■ TASK INSTRUCTIONS ■
Among the entries below, take the line with "Atheneum Books (27, 2313)" and the line with "RSS Syndication (25, 2466)", and output them and every line between them exactly, with nothing else.

Saved entries

· · ·

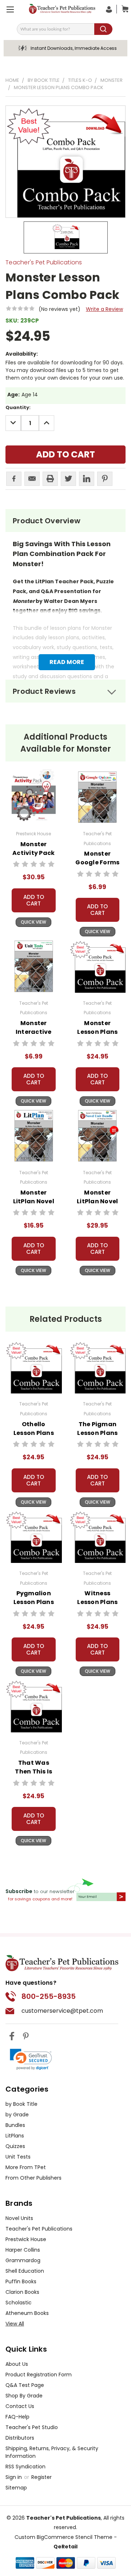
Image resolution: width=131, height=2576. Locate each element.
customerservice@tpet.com (62, 2011)
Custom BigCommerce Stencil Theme (63, 2537)
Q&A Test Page (24, 2385)
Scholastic (18, 2302)
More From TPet (25, 2167)
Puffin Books (20, 2281)
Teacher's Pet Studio (31, 2427)
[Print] (50, 478)
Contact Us (19, 2406)
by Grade (17, 2114)
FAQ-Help (17, 2416)
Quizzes (15, 2146)
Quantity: (18, 407)
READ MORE (66, 662)
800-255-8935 (48, 1996)
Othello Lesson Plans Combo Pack (33, 1433)
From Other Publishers (33, 2177)
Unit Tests (18, 2156)
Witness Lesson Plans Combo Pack (97, 1602)
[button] (31, 2059)
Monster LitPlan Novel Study (33, 1201)
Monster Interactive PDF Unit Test (33, 1032)
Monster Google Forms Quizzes (97, 862)
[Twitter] (68, 478)
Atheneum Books (27, 2313)
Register (41, 2477)
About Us (16, 2364)
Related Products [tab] (65, 1319)
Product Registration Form (38, 2374)
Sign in (14, 2477)
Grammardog (22, 2260)
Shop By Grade (24, 2395)
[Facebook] (13, 478)
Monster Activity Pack (33, 848)
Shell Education (24, 2271)
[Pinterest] (104, 478)
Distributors (19, 2437)
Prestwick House (25, 2239)
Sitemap (16, 2487)
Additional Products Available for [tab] (65, 743)
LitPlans (14, 2135)
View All (14, 2323)
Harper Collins (22, 2249)
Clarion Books (22, 2292)
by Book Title (21, 2104)
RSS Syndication (25, 2466)
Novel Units (19, 2218)
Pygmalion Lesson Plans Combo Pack (33, 1602)
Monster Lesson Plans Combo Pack (97, 1032)
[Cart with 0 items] (123, 9)
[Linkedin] (86, 478)
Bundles (15, 2125)
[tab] (65, 520)
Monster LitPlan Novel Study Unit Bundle (97, 1205)
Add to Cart (33, 900)
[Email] (32, 478)
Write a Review (104, 309)
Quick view (33, 922)
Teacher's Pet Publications (38, 2228)
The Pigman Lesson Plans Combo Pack (97, 1433)
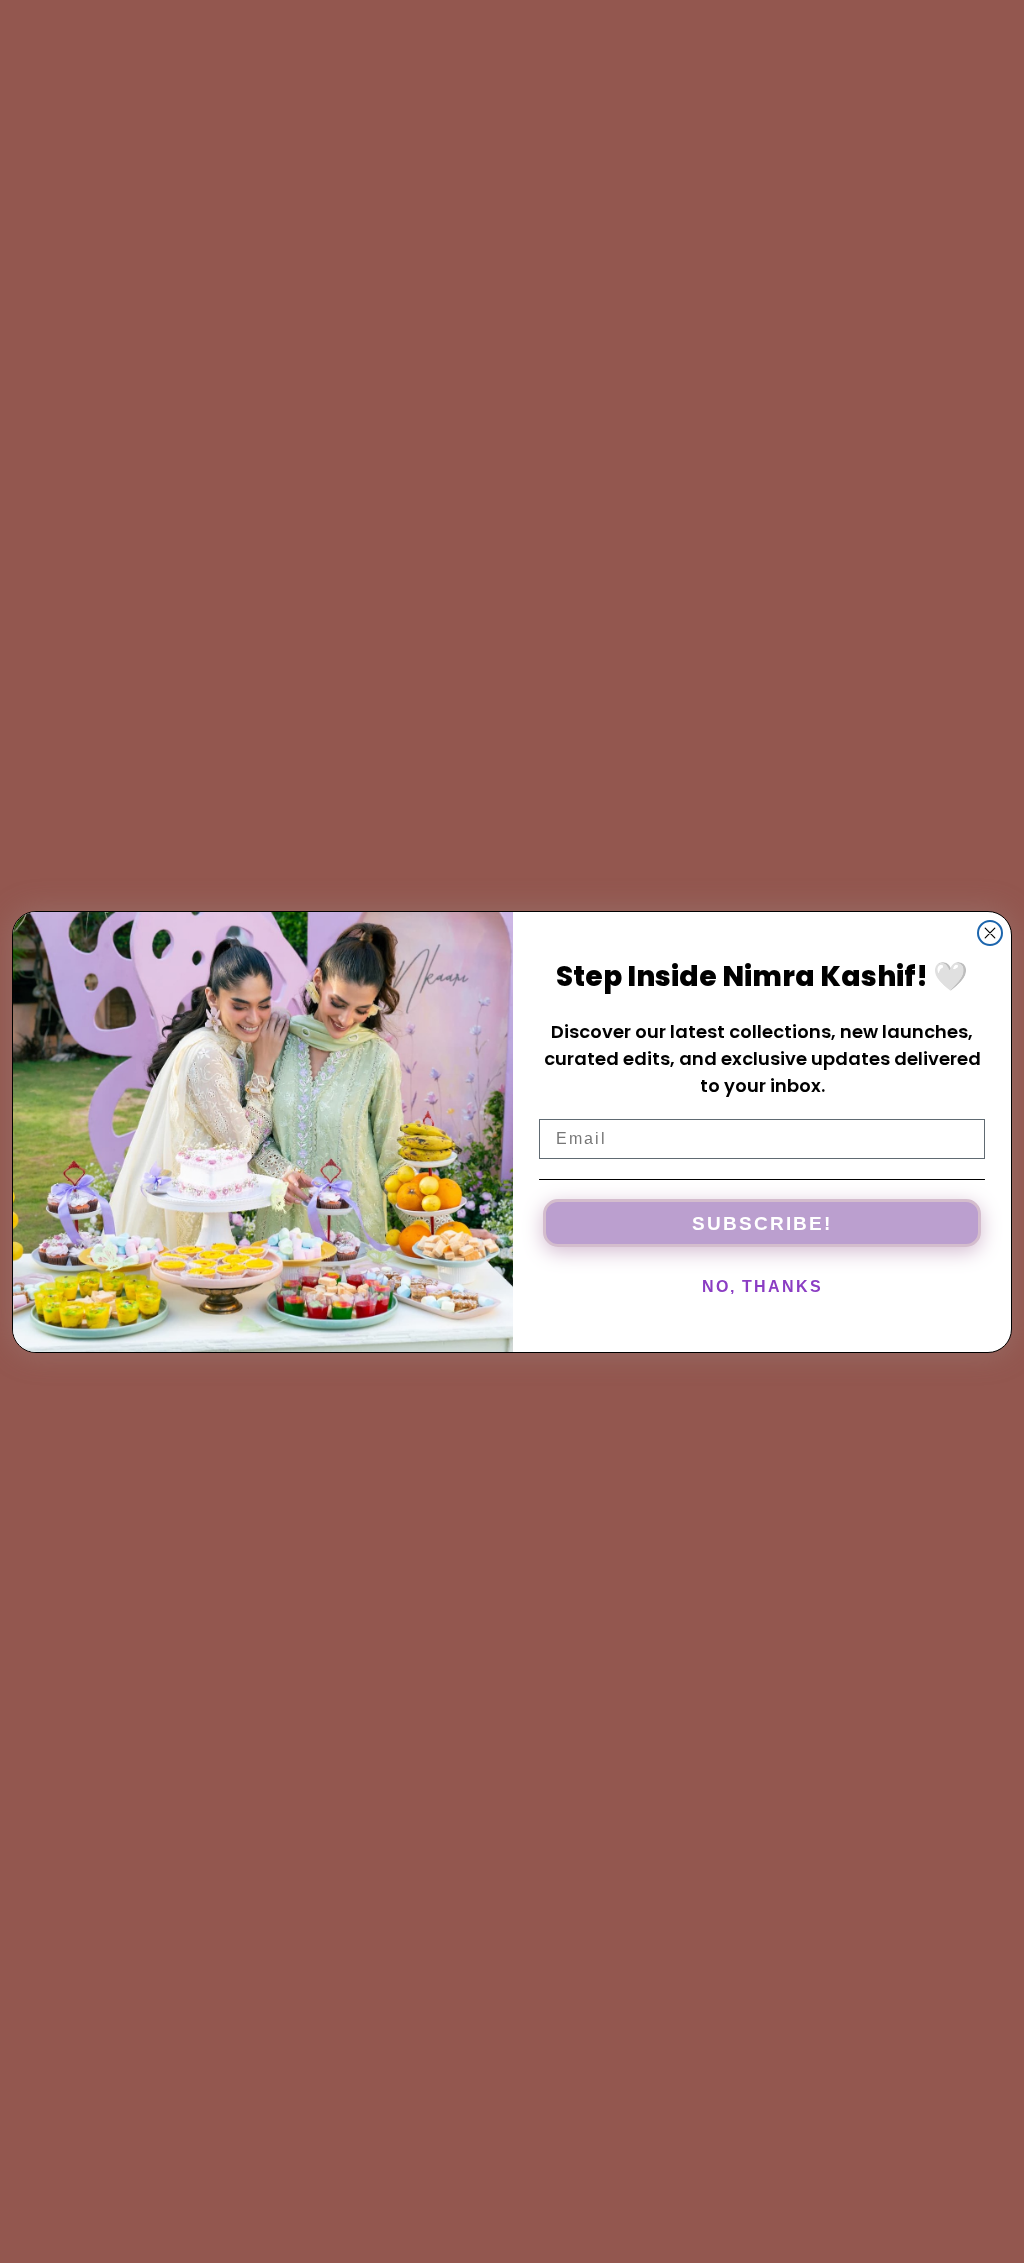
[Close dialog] (990, 933)
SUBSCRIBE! (762, 1223)
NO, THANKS (762, 1286)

· · ·

■ ANSWER AREA ■
Atheneum Books (27, 2313)
Register (41, 2477)
About Us (16, 2364)
Related Products [tab] (65, 1319)
Product Registration Form (38, 2374)
Sign in (14, 2477)
Grammardog (22, 2260)
Shop By Grade (24, 2395)
[Facebook] (13, 478)
Monster Activity Pack (33, 848)
Shell Education (24, 2271)
[Pinterest] (104, 478)
Distributors (19, 2437)
Prestwick House (25, 2239)
Sitemap (16, 2487)
Additional Products Available for [tab] (65, 743)
LitPlans (14, 2135)
View All (14, 2323)
Harper Collins (22, 2249)
Clarion Books (22, 2292)
by Book Title (21, 2104)
RSS Syndication (25, 2466)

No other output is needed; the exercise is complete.